Macron, 39, a former economy minister who ran as a “neither left nor right” independent promising to shake up the French political system, took 65.1% to Le Pen’s 34.9%, according to initial projections from early counts, Guardian reported.

“A new chapter in our long history has opened this evening,” Macron said in a statement. “I would like it to be one of hope and of confidence rediscovered.”

Three projections, issued within minutes of polling stations closing at 8 p.m. (2 p.m. ET), showed Macron beating Le Pen by around 65 percent to 35 – a gap wider than the 20 or so percentage points that pre-election surveys had pointed to.

Even so, it was a record performance for the National Front, a party whose anti-immigrant policies until recently made it a pariah in French politics, and underlined the scale of the divisions that he must try to heal.

Le Pen’s high-spending, anti-globalisation ‘France-first’ policies may have unnerved financial markets but they appealed to many poorer members of society against a background of high unemployment, social tensions and security concerns.

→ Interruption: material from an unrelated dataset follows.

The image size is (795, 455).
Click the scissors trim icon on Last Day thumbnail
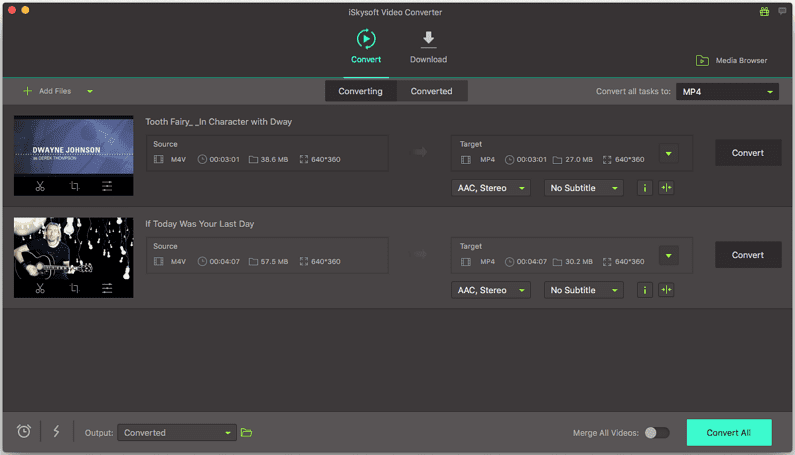(39, 288)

According to Guardian, after the Brexit vote and the election of Donald Trump as US president, the race for the Élysée was the latest election to shake up establishment politics by kicking out the figures that stood for the status quo, ejecting the mainstream parties that have dominated French politics for 50 years and leaving the political novice Macron to do battle with the far right.

The 48-year-old’s share of the vote was set to be almost twice that won by her father Jean-Marie, the last National Front candidate to qualify for a presidential runoff, who was trounced by Jacques Chirac in 2002.

Macron’s immediate challenge will be to secure a majority in next month’s parliamentary election for En Marche!